## [What you have to do]
Reproduce everything in the material from the line containing "10. Información tributaria" down to the line containing "4.7.3. Informe de", both included, and change "Vigencia 2022" to "Vigencia 2023". Leave the rest of those lines unaltered.

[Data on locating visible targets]
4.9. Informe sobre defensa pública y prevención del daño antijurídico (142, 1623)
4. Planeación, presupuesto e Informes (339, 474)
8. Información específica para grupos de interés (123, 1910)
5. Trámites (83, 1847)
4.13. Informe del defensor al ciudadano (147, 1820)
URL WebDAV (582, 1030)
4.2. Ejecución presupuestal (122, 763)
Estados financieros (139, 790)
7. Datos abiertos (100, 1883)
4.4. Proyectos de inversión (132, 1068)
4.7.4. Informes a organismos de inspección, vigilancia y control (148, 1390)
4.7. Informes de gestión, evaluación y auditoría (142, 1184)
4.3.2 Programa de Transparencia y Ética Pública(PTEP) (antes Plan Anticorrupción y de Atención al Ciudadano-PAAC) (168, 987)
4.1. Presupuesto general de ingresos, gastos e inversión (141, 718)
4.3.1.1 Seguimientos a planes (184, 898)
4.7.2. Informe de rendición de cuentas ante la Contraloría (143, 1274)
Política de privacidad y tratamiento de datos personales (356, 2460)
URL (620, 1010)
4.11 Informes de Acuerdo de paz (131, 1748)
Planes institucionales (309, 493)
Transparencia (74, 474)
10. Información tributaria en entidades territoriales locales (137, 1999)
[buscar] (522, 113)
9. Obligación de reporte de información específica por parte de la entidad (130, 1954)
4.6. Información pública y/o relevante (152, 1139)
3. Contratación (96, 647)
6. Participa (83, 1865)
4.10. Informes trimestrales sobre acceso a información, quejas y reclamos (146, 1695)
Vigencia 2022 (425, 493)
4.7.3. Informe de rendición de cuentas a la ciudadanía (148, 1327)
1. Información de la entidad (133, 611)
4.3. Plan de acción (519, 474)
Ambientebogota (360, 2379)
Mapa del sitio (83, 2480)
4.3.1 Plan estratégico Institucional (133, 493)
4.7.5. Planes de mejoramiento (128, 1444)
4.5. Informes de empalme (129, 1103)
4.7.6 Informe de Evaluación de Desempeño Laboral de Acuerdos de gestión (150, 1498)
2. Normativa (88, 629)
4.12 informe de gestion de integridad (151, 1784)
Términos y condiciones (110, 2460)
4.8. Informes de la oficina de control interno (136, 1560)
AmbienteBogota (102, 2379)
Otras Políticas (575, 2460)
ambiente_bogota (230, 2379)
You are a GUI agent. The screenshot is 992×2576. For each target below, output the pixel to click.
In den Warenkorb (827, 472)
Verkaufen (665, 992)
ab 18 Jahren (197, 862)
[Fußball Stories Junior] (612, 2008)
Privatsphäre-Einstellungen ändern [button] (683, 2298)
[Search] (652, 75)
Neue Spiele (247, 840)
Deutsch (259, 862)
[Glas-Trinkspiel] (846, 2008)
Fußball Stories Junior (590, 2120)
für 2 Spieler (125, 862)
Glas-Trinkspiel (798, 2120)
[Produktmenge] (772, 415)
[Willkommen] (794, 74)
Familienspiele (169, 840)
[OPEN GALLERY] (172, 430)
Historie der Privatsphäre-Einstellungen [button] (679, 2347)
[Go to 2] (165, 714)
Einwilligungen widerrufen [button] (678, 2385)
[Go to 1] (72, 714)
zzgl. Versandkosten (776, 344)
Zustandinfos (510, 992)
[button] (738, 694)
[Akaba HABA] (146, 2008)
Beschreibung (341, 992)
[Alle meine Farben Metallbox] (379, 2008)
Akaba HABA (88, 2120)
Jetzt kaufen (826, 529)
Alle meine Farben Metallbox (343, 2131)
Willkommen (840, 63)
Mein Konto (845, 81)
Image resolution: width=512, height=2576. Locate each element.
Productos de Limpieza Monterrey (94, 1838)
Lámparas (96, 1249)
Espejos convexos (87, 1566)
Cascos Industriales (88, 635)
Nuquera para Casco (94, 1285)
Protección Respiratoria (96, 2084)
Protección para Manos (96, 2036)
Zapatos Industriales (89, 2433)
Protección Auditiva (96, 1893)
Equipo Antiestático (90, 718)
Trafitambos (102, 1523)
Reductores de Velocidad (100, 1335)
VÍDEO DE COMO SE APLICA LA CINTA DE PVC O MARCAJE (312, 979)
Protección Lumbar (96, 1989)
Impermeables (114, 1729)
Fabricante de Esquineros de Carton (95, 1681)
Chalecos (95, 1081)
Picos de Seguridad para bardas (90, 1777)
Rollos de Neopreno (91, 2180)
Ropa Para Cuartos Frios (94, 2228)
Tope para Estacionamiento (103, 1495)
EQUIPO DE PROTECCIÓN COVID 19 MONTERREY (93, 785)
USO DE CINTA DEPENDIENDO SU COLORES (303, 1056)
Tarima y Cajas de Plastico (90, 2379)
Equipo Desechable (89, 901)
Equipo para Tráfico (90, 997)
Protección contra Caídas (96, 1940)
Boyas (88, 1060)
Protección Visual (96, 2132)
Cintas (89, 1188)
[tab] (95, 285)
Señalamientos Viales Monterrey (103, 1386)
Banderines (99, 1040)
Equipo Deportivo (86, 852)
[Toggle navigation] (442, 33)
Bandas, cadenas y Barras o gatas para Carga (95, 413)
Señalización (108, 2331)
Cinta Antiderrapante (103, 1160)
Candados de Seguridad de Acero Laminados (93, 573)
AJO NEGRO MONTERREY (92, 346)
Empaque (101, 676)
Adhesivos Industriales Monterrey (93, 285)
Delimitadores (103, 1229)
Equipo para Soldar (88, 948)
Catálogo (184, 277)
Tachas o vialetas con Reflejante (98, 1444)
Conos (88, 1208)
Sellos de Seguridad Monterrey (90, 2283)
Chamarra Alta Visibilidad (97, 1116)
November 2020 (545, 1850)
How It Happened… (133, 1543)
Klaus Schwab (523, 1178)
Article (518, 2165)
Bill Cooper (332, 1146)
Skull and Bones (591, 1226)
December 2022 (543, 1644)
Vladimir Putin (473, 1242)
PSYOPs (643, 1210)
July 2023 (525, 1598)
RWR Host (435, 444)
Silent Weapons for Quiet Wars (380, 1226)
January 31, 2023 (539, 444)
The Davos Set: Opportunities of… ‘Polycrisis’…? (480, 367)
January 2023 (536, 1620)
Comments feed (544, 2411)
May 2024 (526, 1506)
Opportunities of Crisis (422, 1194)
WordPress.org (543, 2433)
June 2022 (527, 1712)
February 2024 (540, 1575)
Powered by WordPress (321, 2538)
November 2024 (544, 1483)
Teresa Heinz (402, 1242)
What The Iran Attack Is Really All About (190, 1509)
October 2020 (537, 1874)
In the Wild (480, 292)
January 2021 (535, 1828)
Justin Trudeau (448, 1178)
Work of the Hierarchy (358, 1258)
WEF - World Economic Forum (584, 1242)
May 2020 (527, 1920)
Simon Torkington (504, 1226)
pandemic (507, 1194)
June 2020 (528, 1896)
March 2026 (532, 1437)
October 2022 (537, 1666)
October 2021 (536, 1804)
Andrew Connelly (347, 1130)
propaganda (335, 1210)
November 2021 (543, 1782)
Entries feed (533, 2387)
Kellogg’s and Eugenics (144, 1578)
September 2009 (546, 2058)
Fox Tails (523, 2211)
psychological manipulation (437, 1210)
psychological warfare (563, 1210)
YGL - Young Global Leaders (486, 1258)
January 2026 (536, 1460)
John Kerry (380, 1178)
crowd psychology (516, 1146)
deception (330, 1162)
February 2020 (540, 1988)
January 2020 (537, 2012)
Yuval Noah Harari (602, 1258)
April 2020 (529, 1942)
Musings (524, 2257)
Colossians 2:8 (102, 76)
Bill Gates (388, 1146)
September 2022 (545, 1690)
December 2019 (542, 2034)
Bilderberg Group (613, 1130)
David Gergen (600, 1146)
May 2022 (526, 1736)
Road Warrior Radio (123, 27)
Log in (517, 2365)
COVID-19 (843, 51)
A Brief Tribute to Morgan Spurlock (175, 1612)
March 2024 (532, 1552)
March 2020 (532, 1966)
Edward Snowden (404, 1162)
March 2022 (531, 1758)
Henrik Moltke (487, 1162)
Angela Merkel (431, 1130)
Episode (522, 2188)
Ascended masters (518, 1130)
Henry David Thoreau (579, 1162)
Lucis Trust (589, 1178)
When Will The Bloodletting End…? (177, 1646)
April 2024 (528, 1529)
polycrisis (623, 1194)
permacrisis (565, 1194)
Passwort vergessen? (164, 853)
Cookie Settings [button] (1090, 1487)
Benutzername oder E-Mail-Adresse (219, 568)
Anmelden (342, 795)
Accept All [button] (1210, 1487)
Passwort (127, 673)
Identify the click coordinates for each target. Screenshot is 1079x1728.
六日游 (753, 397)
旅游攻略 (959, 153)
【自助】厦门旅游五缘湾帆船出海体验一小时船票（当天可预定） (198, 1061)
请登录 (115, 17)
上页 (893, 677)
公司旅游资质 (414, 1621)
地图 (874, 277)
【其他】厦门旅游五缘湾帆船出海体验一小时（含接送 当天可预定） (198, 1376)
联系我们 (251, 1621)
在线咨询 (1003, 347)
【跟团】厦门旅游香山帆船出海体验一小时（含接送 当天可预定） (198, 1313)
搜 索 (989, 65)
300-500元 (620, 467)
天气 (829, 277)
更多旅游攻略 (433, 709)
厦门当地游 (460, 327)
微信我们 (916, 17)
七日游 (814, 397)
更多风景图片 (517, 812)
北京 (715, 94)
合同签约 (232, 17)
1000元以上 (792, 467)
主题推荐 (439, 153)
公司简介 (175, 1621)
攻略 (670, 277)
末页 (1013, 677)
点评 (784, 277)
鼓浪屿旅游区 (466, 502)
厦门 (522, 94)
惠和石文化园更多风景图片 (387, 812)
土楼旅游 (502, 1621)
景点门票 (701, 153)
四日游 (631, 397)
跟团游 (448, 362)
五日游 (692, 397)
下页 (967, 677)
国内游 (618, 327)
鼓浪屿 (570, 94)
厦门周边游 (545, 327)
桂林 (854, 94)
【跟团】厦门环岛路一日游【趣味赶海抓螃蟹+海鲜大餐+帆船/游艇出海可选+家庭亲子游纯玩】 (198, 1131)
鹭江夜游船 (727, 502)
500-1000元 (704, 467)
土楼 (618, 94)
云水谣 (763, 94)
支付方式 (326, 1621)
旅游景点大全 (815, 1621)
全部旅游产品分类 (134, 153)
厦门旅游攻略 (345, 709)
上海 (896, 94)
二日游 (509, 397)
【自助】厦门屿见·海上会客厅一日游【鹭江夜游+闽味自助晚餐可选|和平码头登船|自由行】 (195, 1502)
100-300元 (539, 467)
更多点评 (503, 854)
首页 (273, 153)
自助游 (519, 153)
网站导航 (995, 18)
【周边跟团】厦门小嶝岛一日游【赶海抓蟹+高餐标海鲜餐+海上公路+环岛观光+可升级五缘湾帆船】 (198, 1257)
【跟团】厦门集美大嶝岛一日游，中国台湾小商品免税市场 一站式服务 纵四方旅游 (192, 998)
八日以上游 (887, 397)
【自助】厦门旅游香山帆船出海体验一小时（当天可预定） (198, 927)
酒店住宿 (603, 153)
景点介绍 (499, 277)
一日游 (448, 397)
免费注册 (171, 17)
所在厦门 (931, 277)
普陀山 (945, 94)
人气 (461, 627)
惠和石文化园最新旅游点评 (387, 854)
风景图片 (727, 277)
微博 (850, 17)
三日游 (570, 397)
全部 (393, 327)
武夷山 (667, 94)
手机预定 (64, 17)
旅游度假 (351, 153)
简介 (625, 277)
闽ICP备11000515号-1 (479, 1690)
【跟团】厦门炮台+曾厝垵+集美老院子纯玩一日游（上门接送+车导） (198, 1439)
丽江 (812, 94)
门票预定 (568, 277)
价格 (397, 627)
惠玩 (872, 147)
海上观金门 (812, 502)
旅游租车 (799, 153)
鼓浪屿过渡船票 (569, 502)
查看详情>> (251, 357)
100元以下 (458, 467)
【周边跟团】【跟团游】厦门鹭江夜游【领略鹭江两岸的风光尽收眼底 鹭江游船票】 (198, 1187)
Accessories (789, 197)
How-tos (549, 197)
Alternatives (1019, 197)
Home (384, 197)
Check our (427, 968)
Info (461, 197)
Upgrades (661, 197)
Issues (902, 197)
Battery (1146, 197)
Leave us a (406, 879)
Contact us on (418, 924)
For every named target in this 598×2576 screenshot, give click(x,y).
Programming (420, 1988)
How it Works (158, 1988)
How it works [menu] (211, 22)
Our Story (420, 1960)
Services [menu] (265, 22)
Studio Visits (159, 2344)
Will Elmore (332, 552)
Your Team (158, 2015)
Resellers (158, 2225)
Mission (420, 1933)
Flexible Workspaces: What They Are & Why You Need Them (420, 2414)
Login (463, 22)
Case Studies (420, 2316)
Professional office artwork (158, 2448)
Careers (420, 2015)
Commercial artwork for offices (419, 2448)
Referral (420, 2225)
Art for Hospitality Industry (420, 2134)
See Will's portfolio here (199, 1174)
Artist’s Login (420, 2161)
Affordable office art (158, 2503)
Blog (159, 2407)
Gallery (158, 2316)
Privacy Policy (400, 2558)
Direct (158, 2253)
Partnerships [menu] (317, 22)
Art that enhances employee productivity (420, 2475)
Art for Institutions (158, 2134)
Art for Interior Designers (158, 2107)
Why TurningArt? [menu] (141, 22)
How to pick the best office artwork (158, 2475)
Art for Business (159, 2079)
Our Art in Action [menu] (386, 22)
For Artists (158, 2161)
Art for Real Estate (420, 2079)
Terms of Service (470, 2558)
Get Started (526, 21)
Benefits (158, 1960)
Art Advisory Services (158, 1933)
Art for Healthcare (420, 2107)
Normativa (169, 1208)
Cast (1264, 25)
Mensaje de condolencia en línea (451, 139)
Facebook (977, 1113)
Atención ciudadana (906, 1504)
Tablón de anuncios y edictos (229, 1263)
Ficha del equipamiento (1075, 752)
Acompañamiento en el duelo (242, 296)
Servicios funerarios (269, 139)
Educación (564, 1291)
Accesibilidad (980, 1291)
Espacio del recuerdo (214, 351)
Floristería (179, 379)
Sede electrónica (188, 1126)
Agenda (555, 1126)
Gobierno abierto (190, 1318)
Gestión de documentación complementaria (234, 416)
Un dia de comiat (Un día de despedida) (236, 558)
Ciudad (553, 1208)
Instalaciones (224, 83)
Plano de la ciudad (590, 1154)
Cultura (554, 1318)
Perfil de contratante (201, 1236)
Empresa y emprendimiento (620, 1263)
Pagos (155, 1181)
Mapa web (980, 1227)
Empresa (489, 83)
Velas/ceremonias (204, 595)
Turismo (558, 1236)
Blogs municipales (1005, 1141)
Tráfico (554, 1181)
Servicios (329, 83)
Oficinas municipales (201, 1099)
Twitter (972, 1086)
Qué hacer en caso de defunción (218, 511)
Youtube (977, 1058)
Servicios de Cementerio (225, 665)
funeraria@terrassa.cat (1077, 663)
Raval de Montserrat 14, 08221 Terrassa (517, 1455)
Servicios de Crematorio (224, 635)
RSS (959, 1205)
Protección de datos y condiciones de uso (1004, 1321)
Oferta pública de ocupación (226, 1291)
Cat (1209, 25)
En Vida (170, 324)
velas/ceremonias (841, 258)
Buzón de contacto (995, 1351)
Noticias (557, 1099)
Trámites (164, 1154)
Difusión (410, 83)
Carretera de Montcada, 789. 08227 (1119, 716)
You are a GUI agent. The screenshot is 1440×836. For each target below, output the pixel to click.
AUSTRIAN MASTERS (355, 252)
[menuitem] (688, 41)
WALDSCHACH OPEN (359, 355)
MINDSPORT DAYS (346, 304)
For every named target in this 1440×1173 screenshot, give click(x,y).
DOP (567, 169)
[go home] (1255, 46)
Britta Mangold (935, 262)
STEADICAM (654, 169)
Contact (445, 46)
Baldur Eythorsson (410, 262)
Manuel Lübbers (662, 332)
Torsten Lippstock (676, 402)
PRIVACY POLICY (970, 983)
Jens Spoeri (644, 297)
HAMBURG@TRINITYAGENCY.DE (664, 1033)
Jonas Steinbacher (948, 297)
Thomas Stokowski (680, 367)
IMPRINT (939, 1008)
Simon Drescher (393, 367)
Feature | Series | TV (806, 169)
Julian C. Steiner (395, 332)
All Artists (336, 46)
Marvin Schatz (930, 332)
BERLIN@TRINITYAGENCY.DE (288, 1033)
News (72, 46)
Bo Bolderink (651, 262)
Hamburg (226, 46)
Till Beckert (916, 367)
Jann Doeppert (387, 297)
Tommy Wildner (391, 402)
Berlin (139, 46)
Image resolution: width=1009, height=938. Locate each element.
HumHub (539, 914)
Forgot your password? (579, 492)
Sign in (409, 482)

## [Worked answer]
10. Información tributaria en entidades territoriales locales (137, 1999)
[buscar] (522, 113)
9. Obligación de reporte de información específica por parte de la entidad (130, 1954)
4.6. Información pública y/o relevante (152, 1139)
3. Contratación (96, 647)
6. Participa (83, 1865)
4.10. Informes trimestrales sobre acceso a información, quejas y reclamos (146, 1695)
Vigencia 2023 (425, 493)
4.7.3. Informe de rendición de cuentas a la ciudadanía (148, 1327)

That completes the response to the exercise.